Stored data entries

|---|

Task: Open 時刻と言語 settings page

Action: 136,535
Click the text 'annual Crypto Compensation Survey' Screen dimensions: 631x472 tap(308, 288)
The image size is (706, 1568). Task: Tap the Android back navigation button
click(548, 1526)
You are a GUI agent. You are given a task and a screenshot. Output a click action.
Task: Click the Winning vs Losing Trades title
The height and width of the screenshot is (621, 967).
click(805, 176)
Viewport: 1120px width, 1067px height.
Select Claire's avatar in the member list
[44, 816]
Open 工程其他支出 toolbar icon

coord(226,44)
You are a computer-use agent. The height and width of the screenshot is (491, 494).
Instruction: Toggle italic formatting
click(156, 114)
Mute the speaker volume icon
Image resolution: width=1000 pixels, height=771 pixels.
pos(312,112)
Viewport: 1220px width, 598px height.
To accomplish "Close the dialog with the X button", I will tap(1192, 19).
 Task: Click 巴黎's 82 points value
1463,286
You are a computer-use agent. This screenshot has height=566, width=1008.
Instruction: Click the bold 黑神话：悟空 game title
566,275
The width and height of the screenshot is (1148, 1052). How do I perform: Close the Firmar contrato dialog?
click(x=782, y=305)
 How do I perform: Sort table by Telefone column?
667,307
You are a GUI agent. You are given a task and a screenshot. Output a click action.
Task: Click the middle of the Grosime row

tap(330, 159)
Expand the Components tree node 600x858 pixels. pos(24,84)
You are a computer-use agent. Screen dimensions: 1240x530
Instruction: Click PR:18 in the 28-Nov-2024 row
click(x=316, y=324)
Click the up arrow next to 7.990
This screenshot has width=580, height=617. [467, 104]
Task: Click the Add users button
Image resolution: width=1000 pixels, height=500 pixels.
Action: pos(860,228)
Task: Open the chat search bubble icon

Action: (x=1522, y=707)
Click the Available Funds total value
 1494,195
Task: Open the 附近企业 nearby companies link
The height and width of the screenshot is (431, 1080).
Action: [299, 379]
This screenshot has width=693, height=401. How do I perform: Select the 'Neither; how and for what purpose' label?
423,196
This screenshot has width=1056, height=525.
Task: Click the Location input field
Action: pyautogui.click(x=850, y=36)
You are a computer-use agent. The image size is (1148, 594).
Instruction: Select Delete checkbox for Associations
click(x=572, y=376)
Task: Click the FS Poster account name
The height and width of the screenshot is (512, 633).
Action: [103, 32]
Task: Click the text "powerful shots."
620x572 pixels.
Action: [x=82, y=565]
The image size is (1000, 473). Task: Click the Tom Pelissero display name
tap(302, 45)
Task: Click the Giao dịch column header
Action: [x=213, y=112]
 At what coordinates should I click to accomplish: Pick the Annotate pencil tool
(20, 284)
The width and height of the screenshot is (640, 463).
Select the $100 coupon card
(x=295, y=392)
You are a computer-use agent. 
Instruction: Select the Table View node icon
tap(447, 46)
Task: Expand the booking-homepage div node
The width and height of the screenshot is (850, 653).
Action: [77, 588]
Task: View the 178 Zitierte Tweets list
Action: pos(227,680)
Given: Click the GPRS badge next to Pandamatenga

|---|

▶ YOUR OBJECTIVE
The answer must be every record above, repeated exactly as written.

▶ EXPECTED ANSWER
Task: Open 時刻と言語 settings page

Action: 136,535
Click the text 'annual Crypto Compensation Survey' Screen dimensions: 631x472 tap(308, 288)
The image size is (706, 1568). Task: Tap the Android back navigation button
click(548, 1526)
You are a GUI agent. You are given a task and a screenshot. Output a click action.
Task: Click the Winning vs Losing Trades title
The height and width of the screenshot is (621, 967).
click(805, 176)
Viewport: 1120px width, 1067px height.
Select Claire's avatar in the member list
[44, 816]
Open 工程其他支出 toolbar icon

coord(226,44)
You are a computer-use agent. The height and width of the screenshot is (491, 494).
Instruction: Toggle italic formatting
click(156, 114)
Mute the speaker volume icon
Image resolution: width=1000 pixels, height=771 pixels.
pos(312,112)
Viewport: 1220px width, 598px height.
To accomplish "Close the dialog with the X button", I will tap(1192, 19).
 Task: Click 巴黎's 82 points value
1463,286
You are a computer-use agent. This screenshot has height=566, width=1008.
Instruction: Click the bold 黑神话：悟空 game title
566,275
The width and height of the screenshot is (1148, 1052). How do I perform: Close the Firmar contrato dialog?
click(x=782, y=305)
 How do I perform: Sort table by Telefone column?
667,307
You are a GUI agent. You are given a task and a screenshot. Output a click action.
Task: Click the middle of the Grosime row

tap(330, 159)
Expand the Components tree node 600x858 pixels. pos(24,84)
You are a computer-use agent. Screen dimensions: 1240x530
Instruction: Click PR:18 in the 28-Nov-2024 row
click(x=316, y=324)
Click the up arrow next to 7.990
This screenshot has width=580, height=617. [467, 104]
Task: Click the Add users button
Image resolution: width=1000 pixels, height=500 pixels.
Action: pos(860,228)
Task: Open the chat search bubble icon

Action: (x=1522, y=707)
Click the Available Funds total value
 1494,195
Task: Open the 附近企业 nearby companies link
The height and width of the screenshot is (431, 1080).
Action: [299, 379]
This screenshot has width=693, height=401. How do I perform: Select the 'Neither; how and for what purpose' label?
423,196
This screenshot has width=1056, height=525.
Task: Click the Location input field
Action: pyautogui.click(x=850, y=36)
You are a computer-use agent. The image size is (1148, 594).
Instruction: Select Delete checkbox for Associations
click(x=572, y=376)
Task: Click the FS Poster account name
The height and width of the screenshot is (512, 633).
Action: [103, 32]
Task: Click the text "powerful shots."
620x572 pixels.
Action: [x=82, y=565]
The image size is (1000, 473). Task: Click the Tom Pelissero display name
tap(302, 45)
Task: Click the Giao dịch column header
Action: [x=213, y=112]
 At what coordinates should I click to accomplish: Pick the Annotate pencil tool
(20, 284)
The width and height of the screenshot is (640, 463).
Select the $100 coupon card
(x=295, y=392)
You are a computer-use agent. 
Instruction: Select the Table View node icon
tap(447, 46)
Task: Expand the booking-homepage div node
The width and height of the screenshot is (850, 653).
Action: [77, 588]
Task: View the 178 Zitierte Tweets list
Action: pos(227,680)
Given: Click the GPRS badge next to Pandamatenga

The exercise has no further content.